◆ **Exercise instructions**
The response must consist of the lines below from the one with "How do I perform: Tap the Aug 25, 2025 date?" through the one with "Task: Click the 风 x value in row 4", exactly as they appear and with both ends kept.

++++ Entries supplied

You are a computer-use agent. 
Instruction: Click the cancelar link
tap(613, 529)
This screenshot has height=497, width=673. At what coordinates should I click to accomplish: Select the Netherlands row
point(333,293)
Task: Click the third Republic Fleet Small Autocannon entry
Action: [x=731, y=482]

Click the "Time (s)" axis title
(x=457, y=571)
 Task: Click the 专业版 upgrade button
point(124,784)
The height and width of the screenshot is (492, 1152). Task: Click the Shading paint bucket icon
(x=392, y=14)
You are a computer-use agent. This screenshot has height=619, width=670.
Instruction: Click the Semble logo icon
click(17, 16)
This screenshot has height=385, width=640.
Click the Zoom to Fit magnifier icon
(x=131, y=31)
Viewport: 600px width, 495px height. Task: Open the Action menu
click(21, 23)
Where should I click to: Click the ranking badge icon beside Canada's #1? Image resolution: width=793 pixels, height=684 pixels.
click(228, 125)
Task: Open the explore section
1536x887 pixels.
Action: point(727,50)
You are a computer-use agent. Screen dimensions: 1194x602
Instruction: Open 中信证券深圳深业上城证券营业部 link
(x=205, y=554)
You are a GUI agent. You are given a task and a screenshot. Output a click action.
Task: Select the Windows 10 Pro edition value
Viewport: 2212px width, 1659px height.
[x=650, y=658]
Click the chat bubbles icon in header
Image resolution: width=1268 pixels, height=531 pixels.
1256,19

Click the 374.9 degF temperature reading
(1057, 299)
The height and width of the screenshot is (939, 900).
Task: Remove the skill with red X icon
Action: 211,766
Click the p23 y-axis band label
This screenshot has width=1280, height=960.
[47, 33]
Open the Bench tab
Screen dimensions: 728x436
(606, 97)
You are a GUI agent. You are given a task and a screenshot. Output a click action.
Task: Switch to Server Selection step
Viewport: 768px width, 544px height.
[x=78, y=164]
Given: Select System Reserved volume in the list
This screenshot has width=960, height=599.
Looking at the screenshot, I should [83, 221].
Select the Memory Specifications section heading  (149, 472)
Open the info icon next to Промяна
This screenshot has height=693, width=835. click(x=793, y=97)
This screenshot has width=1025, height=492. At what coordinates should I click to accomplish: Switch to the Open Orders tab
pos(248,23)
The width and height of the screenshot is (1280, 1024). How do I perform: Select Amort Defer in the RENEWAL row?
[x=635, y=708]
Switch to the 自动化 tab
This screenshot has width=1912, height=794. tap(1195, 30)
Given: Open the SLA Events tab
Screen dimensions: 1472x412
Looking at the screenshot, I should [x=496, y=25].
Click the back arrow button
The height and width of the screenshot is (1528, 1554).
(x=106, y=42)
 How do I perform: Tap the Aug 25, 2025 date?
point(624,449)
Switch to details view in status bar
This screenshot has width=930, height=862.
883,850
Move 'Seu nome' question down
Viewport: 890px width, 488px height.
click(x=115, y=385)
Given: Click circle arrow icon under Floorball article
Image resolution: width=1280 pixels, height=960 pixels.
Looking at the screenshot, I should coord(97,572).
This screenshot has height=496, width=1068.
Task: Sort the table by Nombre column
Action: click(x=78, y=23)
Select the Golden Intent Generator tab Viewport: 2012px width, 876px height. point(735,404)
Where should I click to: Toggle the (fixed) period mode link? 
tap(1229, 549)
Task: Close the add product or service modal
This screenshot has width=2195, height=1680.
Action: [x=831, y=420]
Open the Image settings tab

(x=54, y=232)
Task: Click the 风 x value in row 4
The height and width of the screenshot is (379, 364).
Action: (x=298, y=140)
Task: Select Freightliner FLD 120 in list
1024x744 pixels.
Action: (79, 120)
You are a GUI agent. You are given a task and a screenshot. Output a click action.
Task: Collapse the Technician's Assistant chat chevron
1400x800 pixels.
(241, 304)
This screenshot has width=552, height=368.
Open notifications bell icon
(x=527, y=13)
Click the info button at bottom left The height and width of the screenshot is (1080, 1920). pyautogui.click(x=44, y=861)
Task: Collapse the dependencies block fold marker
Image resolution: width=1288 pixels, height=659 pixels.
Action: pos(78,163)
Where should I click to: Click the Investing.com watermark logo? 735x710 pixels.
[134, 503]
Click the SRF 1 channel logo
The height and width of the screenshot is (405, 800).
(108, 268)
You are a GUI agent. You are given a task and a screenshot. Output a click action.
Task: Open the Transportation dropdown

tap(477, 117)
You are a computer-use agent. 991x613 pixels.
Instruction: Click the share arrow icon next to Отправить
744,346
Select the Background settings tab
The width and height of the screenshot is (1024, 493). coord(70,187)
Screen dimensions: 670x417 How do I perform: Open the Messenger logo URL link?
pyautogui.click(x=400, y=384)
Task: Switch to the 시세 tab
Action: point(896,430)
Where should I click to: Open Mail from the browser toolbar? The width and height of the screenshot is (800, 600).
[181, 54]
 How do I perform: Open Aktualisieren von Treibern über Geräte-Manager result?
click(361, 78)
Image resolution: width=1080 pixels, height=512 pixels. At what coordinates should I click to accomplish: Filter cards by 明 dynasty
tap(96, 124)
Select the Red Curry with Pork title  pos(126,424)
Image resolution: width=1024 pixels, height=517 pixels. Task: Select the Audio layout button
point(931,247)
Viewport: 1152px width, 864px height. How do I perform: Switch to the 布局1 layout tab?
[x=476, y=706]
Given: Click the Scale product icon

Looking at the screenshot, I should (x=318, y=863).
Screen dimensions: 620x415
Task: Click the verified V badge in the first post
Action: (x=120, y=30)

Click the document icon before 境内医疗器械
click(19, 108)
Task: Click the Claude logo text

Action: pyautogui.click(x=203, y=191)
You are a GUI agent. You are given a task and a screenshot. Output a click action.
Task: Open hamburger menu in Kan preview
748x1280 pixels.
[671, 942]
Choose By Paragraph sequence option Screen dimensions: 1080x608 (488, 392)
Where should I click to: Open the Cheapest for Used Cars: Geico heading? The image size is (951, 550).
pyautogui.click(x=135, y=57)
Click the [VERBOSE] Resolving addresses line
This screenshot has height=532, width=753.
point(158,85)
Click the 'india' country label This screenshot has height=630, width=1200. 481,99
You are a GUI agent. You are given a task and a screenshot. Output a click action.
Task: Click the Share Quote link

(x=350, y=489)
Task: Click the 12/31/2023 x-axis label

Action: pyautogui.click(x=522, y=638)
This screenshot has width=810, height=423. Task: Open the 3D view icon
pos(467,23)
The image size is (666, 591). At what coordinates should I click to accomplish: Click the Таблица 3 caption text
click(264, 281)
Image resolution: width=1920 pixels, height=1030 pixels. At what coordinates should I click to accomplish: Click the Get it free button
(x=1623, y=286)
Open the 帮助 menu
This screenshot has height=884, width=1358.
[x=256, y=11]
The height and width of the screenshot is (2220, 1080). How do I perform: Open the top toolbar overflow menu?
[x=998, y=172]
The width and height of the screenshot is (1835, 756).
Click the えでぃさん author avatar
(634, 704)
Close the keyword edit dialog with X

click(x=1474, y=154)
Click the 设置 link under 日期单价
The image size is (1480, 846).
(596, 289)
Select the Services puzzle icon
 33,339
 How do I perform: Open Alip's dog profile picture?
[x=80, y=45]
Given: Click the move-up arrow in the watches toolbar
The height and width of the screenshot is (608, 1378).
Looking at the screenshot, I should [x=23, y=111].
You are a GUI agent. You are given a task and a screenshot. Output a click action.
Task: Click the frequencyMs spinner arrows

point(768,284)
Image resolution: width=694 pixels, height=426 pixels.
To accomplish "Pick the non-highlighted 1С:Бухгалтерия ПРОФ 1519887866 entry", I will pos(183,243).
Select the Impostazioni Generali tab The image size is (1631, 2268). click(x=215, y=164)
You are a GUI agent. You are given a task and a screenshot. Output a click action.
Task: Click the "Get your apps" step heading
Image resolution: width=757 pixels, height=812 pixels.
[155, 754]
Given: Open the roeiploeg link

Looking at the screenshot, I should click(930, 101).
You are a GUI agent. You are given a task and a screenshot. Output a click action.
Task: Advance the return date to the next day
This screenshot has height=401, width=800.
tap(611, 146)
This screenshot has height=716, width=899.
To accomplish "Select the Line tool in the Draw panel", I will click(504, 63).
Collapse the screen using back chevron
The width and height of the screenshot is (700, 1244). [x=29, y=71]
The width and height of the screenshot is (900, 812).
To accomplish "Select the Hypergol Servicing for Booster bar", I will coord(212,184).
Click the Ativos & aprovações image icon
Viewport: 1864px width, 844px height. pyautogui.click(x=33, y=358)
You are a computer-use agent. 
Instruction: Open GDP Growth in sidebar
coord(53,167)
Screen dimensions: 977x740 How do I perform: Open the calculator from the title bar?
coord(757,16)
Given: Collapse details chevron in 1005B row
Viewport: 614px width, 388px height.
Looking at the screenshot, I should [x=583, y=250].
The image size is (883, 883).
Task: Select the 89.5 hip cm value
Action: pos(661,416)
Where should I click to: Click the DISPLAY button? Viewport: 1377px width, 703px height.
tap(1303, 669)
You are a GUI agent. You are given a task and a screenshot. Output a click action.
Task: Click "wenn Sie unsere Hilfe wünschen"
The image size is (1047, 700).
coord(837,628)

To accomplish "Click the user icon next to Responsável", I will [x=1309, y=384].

++++++++

◆ **Output of the task**
 How do I perform: Tap the Aug 25, 2025 date?
point(624,449)
Switch to details view in status bar
This screenshot has width=930, height=862.
883,850
Move 'Seu nome' question down
Viewport: 890px width, 488px height.
click(x=115, y=385)
Given: Click circle arrow icon under Floorball article
Image resolution: width=1280 pixels, height=960 pixels.
Looking at the screenshot, I should coord(97,572).
This screenshot has height=496, width=1068.
Task: Sort the table by Nombre column
Action: click(x=78, y=23)
Select the Golden Intent Generator tab Viewport: 2012px width, 876px height. point(735,404)
Where should I click to: Toggle the (fixed) period mode link? 
tap(1229, 549)
Task: Close the add product or service modal
This screenshot has width=2195, height=1680.
Action: [x=831, y=420]
Open the Image settings tab

(x=54, y=232)
Task: Click the 风 x value in row 4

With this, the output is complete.